------ SOURCE EXCERPT

Adventures in Ice by Michael Scott Rohan

SF Gateway is delighted to present a guest post from acclaimed fantasy author Michael Scott Rohan, author of the award-winning Winter of the World series.

Everyone said what a good idea it was making Ice the evil force in my Winter of the World books, but it seemed quite natural to me. I grew up slithering up and down neckbreaking Edinburgh hills and across glassy winter parade grounds, where the slightest slip sends your kilt flaring out, leaving you a very direct landing on what lies beneath. No wonder Ice seemed like a primal force. But that’s always given it a terrible fascination, one reason why Deb and I, young sixtysomethings in less than perfect health, recently decided to set off for the wilds of Spitzbergen, now called Svalbard, the last land before the North Pole.
 

 
But it only goes to show that you should be very careful about what enemies you make…

We weren’t totally nuts. Some years back we’d spent time in Antarctica, both its surrounding islands and the mighty mainland itself, and now we thought we’d see what the other end was like. In Antarctica we’d had a great time, hobnobbing with penguins and seals of all species, ducking giant petrels and albatrosses, chasing whales in a storm and finding everything from cathedral-sized icebergs to a miniature Russian Orthodox church, onion domes and all, in the midst of emptiness. And around Cape Horn we’d even discovered our own authentic ghost ship, headed determinedly across our bows with no sails set but rigging intact, flying the Swedish flag — and nobody on board.
 

 
Spitzbergen, for me, was decidedly different. We’d spent spring stewing alive in Savannah, Ga., eyeballing gators (literally –when you realise that all the swamp debris, from the six-inch twig to the twelve-foot trunk, is eyeballing you right back…) so we were quite ready for something fresh and polar. But crisp this wasn’t, and it was ten times as damp. Technically the place is a desert, with almost no fertile soil and minute rainfall, but that doesn’t stop mist hanging in sullen clouds around brown snow-striped hills, glacier-ground into uniform curves. There are a few decent mountains with gleaming snowcaps, but nothing to match the terrifying grandeur of Antarctic’s Lemaire Passage, with its mountain-faces like glistening flints.

In Spitzbergen’s south, in high summer, the hillsides often have a slender coating of moss, sustained by bird and dwarf reindeer output, but it’s like a thin fleece blanket over a bare skeleton; you still stumble over bare boulders beneath. Lower down the bones and shells of ancient life lie exposed, from the Devonian to the Mesozoic, including a vast pliosaur-like monster tentatively named Predator X (recently featured in Primeval). There are plenty of noisy small birds, little auks, guillemots and gulls, but nothing as entertaining as penguins; there are whales – once we saw two kinds at once ahead of our ship, a fin whale and two humpbacks lazily feeding. There are fewer seals than in Antarctica; and there are polar bears, which is why they’re fewer. The bears are not at all scarce, which also meant we couldn’t go anywhere without guide and heavy rifle, another reason I found Spitzbergen constraining. In the far north of the islands, the last solid land, the rocks are stark barren brown, there’s nothing alive out of the water except a few lonely birds, and it’s almost a relief to step out of your zodiac inflatable onto the clean shining icefloes that begin the road to the Pole.

------------
------ PROVIDED MATERIAL

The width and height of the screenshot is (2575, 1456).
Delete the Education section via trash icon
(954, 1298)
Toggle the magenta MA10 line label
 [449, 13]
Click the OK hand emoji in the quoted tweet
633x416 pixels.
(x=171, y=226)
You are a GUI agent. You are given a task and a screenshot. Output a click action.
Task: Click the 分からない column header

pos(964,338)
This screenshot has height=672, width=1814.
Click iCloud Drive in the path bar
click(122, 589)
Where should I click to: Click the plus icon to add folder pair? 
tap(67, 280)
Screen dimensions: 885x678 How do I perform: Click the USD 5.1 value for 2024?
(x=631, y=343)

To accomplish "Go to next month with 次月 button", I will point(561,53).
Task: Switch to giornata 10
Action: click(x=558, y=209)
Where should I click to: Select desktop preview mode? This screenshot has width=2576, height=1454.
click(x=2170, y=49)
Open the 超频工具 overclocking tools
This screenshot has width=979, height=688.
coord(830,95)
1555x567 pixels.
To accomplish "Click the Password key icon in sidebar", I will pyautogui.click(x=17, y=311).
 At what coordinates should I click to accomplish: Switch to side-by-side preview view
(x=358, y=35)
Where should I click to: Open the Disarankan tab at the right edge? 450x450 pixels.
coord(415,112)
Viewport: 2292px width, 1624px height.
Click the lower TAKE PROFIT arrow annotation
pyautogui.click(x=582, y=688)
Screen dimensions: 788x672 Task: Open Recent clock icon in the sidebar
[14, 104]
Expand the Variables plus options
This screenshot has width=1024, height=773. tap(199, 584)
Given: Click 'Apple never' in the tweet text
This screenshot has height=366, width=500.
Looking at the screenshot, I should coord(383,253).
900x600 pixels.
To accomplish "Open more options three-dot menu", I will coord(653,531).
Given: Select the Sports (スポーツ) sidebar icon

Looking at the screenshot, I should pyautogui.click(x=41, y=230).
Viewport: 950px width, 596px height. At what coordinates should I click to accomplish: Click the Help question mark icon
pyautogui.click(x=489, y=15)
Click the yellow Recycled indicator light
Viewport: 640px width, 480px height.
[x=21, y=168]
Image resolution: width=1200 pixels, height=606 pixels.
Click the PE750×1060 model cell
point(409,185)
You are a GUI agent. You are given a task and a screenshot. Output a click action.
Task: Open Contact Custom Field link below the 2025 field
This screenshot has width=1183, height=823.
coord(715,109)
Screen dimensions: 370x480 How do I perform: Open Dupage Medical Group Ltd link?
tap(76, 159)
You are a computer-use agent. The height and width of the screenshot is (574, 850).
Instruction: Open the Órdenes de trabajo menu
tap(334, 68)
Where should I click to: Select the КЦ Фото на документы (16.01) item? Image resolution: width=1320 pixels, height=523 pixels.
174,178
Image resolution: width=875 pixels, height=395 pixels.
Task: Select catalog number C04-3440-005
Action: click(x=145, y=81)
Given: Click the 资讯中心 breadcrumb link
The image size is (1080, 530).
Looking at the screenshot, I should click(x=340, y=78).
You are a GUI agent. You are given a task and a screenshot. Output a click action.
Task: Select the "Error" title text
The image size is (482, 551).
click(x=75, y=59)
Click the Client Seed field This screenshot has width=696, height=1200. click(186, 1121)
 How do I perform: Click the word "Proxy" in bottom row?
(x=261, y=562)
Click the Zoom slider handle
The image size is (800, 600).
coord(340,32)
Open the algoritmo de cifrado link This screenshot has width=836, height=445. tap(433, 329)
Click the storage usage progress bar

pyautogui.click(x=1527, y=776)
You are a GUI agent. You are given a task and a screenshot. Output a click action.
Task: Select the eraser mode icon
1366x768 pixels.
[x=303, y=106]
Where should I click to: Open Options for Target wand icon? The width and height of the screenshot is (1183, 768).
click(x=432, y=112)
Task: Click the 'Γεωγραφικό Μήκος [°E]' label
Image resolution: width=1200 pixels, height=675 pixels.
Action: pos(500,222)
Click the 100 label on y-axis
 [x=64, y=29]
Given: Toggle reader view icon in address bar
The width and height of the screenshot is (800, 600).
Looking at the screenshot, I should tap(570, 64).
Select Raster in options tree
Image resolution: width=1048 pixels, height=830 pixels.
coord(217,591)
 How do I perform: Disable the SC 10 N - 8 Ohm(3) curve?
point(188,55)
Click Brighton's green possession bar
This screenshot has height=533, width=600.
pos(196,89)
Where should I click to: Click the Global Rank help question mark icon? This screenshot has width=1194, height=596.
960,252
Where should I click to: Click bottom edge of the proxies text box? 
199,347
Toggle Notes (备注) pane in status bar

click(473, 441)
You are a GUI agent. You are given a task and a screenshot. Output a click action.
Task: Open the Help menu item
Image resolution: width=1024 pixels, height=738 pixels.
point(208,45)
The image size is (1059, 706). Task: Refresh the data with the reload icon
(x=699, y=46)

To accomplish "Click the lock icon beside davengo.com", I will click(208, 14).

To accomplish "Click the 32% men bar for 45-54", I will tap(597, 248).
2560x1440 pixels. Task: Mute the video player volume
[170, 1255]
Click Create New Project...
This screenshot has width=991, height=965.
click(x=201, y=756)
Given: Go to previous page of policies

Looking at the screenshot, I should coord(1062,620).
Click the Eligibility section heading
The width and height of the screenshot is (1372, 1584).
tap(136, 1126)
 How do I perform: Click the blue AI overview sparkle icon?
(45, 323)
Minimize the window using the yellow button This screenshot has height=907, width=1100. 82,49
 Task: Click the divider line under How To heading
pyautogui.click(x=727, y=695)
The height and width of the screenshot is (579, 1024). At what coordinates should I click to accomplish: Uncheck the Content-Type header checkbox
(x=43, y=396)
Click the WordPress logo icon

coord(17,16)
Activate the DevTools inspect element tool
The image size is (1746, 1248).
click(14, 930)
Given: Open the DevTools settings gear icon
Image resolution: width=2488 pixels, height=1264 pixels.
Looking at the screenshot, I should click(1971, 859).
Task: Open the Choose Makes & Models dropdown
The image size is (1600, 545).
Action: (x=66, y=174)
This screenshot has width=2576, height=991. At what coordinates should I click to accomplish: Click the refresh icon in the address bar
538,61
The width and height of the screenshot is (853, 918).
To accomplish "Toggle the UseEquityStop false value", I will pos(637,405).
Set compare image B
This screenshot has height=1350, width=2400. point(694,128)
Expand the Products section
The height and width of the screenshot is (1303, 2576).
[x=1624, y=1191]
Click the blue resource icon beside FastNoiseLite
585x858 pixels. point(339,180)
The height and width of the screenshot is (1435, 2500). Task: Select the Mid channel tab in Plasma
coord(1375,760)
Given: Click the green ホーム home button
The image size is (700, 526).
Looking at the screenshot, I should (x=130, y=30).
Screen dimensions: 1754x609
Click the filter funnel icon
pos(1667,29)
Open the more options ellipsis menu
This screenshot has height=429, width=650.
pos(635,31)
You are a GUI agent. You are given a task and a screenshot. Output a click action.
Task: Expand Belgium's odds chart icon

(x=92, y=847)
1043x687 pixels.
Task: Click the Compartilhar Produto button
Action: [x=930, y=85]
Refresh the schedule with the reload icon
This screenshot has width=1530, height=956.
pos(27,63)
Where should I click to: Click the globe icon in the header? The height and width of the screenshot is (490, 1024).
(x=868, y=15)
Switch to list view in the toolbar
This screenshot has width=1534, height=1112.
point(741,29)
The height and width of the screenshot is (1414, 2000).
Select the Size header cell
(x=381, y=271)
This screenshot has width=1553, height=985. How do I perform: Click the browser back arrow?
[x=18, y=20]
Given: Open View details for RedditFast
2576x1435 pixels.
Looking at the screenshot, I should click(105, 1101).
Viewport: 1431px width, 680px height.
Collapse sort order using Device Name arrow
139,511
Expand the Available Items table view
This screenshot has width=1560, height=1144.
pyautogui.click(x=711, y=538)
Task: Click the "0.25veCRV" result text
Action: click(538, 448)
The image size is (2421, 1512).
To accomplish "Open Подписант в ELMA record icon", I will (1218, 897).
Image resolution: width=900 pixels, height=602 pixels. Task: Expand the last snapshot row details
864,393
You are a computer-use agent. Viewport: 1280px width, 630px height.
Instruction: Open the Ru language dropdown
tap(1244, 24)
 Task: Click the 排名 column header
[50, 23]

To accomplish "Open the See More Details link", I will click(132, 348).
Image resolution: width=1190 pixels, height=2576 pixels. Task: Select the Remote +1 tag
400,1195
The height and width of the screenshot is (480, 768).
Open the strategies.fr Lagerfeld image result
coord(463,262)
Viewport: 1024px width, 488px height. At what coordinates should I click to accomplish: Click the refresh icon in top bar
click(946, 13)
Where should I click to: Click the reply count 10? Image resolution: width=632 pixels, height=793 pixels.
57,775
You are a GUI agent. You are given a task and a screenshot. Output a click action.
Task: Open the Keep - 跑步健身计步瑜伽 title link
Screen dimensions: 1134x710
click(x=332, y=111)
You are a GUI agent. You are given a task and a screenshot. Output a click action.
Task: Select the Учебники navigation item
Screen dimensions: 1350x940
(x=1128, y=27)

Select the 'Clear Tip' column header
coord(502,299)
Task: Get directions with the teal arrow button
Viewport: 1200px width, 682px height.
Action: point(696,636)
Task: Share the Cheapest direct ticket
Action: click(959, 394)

------------

**EXERCISES TO COMPLETE:**
1. Answer these questions from the guest post about Spitzbergen:
(a) What is Spitzbergen now called?
(b) What flag was the ghost ship near Cape Horn flying?
(c) Which whales were seen at once ahead of the ship in Spitzbergen?
2. Reproduce everything in the guest post about Spitzbergen from "Adventures in Ice" down to "the World series.".
Answer from the guest post alone, without relying on the listing.

**OUTPUTS:**
1.
(a) Svalbard
(b) The Swedish flag
(c) A fin whale and two humpbacks

2.
Adventures in Ice by Michael Scott Rohan

SF Gateway is delighted to present a guest post from acclaimed fantasy author Michael Scott Rohan, author of the award-winning Winter of the World series.